First, George W. Bush turned his back on conservatism. Now, far too late, the intellectual wing of the conservative movement returns the favor.
The first two paragraphs of conservative scholar Francis Fukuyama's New York Times essay, "After Neoconservatism," will blow your hairline back.
As we approach the third anniversary of the onset of the Iraq war, it seems very unlikely that history will judge either the intervention itself or the ideas animating it kindly. By invading Iraq, the Bush administration created a self-fulfilling prophecy: Iraq has now replaced Afghanistan as a magnet, a training ground and an operational base for jihadist terrorists, with plenty of American targets to shoot at. The United States still has a chance of creating a Shiite-dominated democratic Iraq, but the new government will be very weak for years to come; the resulting power vacuum will invite outside influence from all of Iraq's neighbors, including Iran. There are clear benefits to the Iraqi people from the removal of Saddam Hussein's dictatorship, and perhaps some positive spillover effects in Lebanon and Syria. But it is very hard to see how these developments in themselves justify the blood and treasure that the United States has spent on the project to this point.It is obvious that the intellectual discipline of conservatism has gotten as much use out of George W. Bush as it can and that it cannot afford to indulge him any longer. Fukuyama's foreign policy critique is of a piece with Bruce Bartlett's dissection of Bush's failed economic tactics. Serious conservatives are apoplectic over the destruction this president has wrought in their name. They want their movement back.
The so-called Bush Doctrine that set the framework for the administration's first term is now in shambles. The doctrine (elaborated, among other places, in the 2002 National Security Strategy of the United States) argued that, in the wake of the Sept. 11 attacks, America would have to launch periodic preventive wars to defend itself against rogue states and terrorists with weapons of mass destruction; that it would do this alone, if necessary; and that it would work to democratize the greater Middle East as a long-term solution to the terrorist problem. But successful pre-emption depends on the ability to predict the future accurately and on good intelligence, which was not forthcoming, while America's perceived unilateralism has isolated it as never before. It is not surprising that in its second term, the administration has been distancing itself from these policies and is in the process of rewriting the National Security Strategy document.

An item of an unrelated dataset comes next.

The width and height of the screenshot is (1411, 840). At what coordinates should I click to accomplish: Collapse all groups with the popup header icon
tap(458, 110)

This leaves counterfeit populists such as Ann Coulter, Rush Limbaugh and Bill O'Reilly to defend Bush. These are people for whom conservatism has never been anything more than a meal ticket. They have watched Bush shatter America's standing in the world with his blundering foreign policy and wreck the economy with his promiscuous devotion to tax cuts and spending increases and their only response has been to cheer louder. He betrays Christian values and they reinterpret Christianity in his defense. He lies and they redefine the truth. He breaks the law and they indict the law.

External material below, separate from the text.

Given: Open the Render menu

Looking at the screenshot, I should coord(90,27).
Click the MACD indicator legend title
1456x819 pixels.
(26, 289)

Sadly for conservatism, it is probably too late for its deepest thinkers to correct the damage done under Bush. Conservative intellectuals have reason on their side, but even the sharpest argument is too blunt an instrument to use against visceral conservatives who will, literally, stick their fingers in their ears to avoid hearing what they do not wish to hear.
Fukuyama is a brilliant writer, but to whom does he write? The voting base of the Republican Party don't read the New York Times. They read Ann Coulter, who advocates blowing up the New York Times. If Coulter tells them that killing "ragheads" is the purest expression of American foreign policy, they take her word for it. If Rush Limbaugh tells them they can eliminate taxation without losing the government services those taxes pay for, they say "bring 'em on!" They don't care to examine the intellectual inconsistency of a small-government president who has expanded the size and scope of government to the degree that Bush has. They don't even perceive the inconsistency. What can conservative intellectuals say to persuade such people?
No, what Mr. Fukuyama sees is not merely the end of neoconservatism. It is conservatism itself that lies discredited and discarded at the feet of George W. Bush. He was anointed the standard-bearer for a philosophy he did not even understand. Conservative thinkers looked the other way while Bush set their house on fire. All they can do now is clear away the charred ruins and begin, painstakingly, to rebuild. However, they are fooling themselves if they think the new structure will resemble the old.